Text segment -
Stravinsky composed this three-movement work for chorus and orchestra setting Psalm 38:13-14, Psalm 40:1-3, and Psalm 150 from the Latin Vulgate, creating one of the twentieth century's most austere and powerful sacred works. The final movement's setting of Psalm 150 ('Praise the Lord') achieves a hypnotic, trance-like quality that Stravinsky described as an objective act of prayer rather than personal expression. Dedicated 'to the glory of God and the Boston Symphony Orchestra,' it marked his return to Russian Orthodox faith.

Task description - In the passage about Stravinsky's psalm setting, what does the dedication name?

Entries provided -
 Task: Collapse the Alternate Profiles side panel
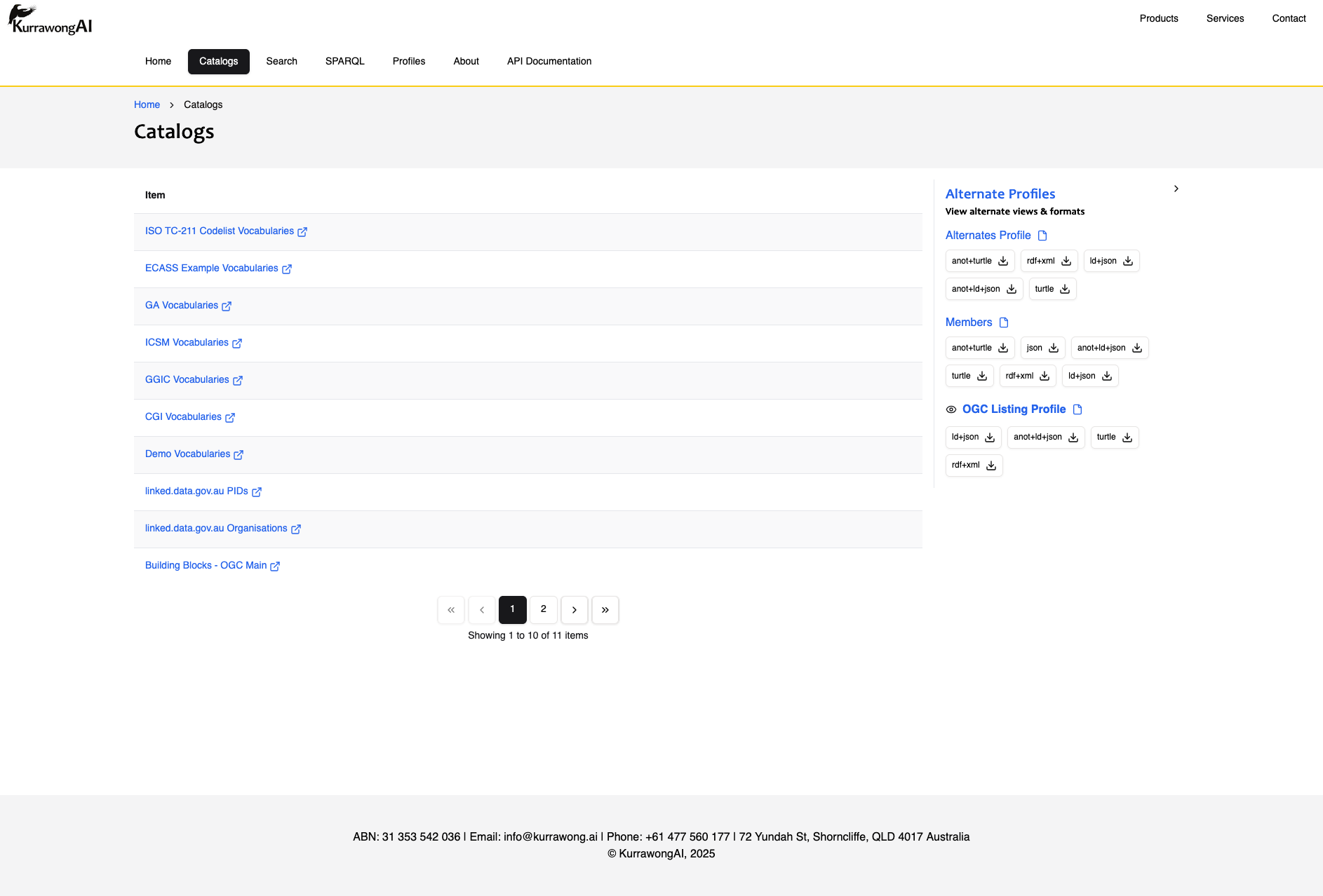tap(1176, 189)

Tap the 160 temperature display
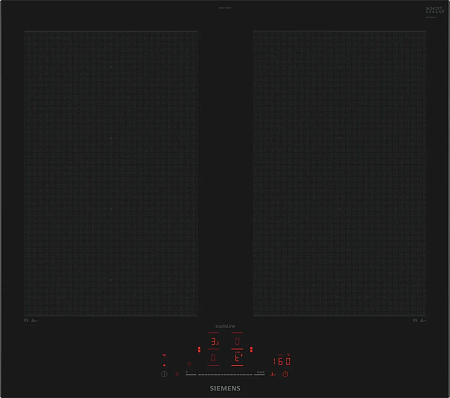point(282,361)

* * *

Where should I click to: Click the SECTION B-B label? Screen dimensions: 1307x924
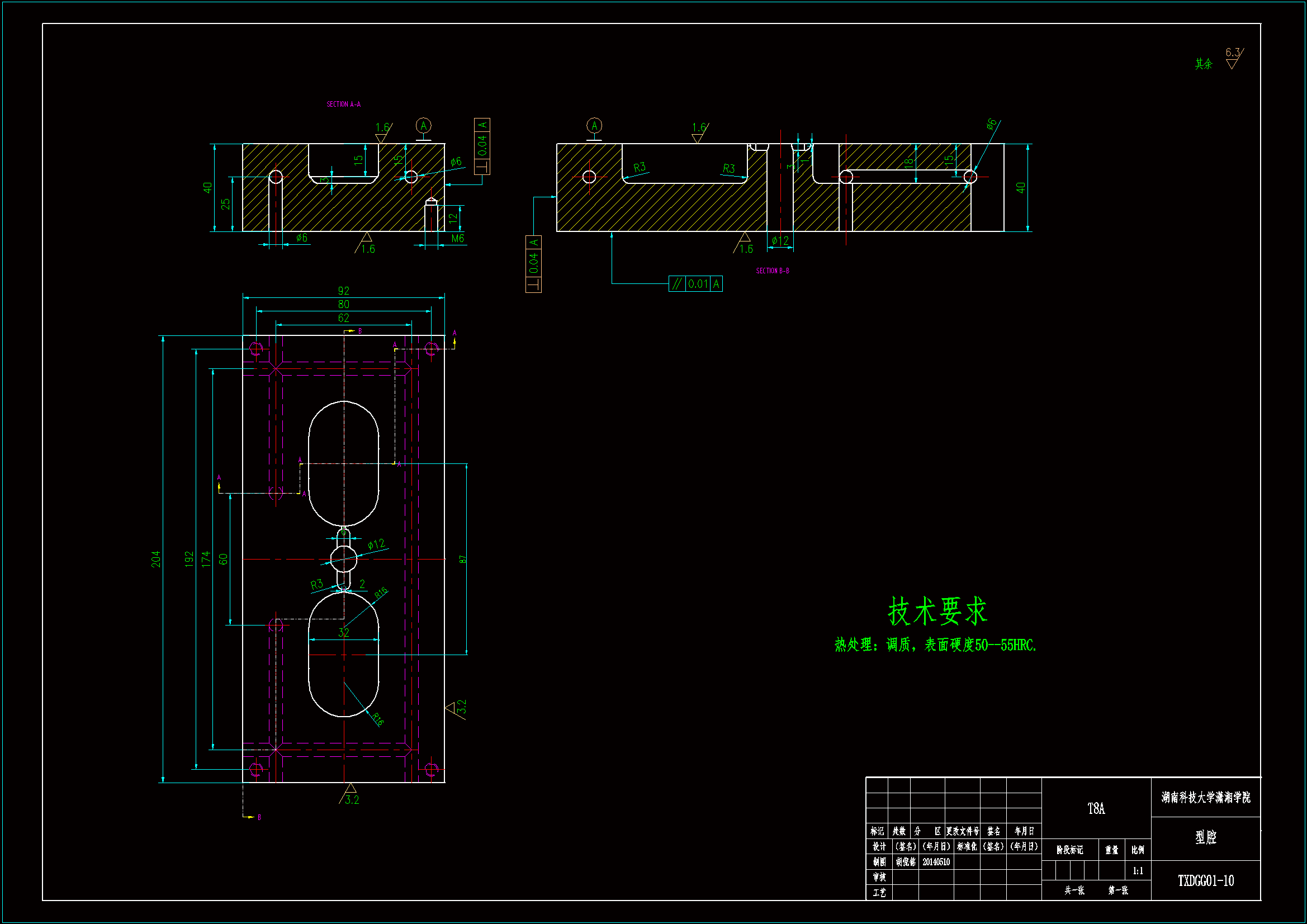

Response to the exercise - The glory of God and the Boston Symphony Orchestra.